Indian insurance companies have borne a loss of over Rs 30,000 crore in 2011 due to different kinds of frauds, a study has claimed.
It cited collusion between the employees of insurers and private persons, document falsification and manipulation in citing cause of death to claim insurance benefits, as some of the reasons behind these frauds.
“The losses caused to the insurance sector are Rs 30,401 crore which is roughly 9 per cent of the total estimated size of insurance industry in the year 2011,” the report said.
The total premium income of the insurance industry comprising life, non-life and health, is around Rs 3.5 lakh crore, as per the Insurance Regulatory and Development Authority (IRDA) data.
The study was conducted by a Pune-based company Indiaforensic, which conducts fraud examination, security, risk management and forensic accounting research. It has also helped the country’s investigating agencies like CBI in several high profile cases such as the multi-crore Satyam scam.
Around 86 per cent of the frauds occurred in the Life Insurance segment while the remaining 14 per cent took place in the General Insurance sector (which includes risk of loss to assets like car, house, accidents), it said.
According to the study, in the last five years, the frauds in Life Insurance sector had more than doubled (103 per cent) whereas the frauds in the General Insurance sector rose by 70 per cent.
A total of Rs 15,288 crore (Rs 13,148 cr in life insurance and Rs 2,140 cr in general) was the loss borne by the companies in 2007. In 2011, the loss was pegged at Rs 30,441 crore.

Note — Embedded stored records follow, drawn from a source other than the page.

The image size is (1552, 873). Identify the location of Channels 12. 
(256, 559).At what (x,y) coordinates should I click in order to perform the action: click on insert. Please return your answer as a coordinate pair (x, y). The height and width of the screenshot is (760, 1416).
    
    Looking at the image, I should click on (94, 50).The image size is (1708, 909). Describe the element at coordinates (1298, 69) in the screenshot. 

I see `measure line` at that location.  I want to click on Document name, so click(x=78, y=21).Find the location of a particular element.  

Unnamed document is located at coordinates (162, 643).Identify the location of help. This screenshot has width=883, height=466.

“The insurance sector is susceptible to various frauds in the country. There is an urgent need to have strict measures including setting up of a dedicated unit to detect and check frauds in the companies,” said anti-fraud and money laundering expert Mayur Joshi, who is founder member of Indiaforensic.
Source: ndtv
The study said that insurers were defrauding the companies by not disclosing existing diseases by manipulating the empaneled doctor while applying for the policy.
“All insurance policies have an eligible age at which the policy can be taken. To accommodate oneself in to the product or enjoy a lower premium, age proofs are modified to show a reduced age. Some cases require medical tests to issue the policy. However, to substantiate non-disclosed or misrepresented medical conditions, a different person may be sent at the time of the tests. While this may work to get the policy, it would create discrepancy at the time of claims,” it said.
There have been cases where the date of death was on the death certificate has been fraudulently changed to a date before the actual death when the policy was in force, so as to register a claim, the study said.
“Medical Bills forgery is the most common scheme of frauds which affect the Health Insurance sector the most. In as many as 31 per cent of the total falsified documentation schemes medical bills were the common target of the frauds by the external parties.
“The second most common scheme of the frauds in the General Insurance space is the non-disclosure of the facts. Travel abroad for the surgery without disclosing it or getting the damaged vehicle insured without disclosing the accident are some of the common schemes,” it said giving examples of frauds in general insurance sector.
According to Ashish, a certified fraud examiner and investigator “there is a need to have fraud control units in insurance sector to check losses. The study highlights a worrying trend”.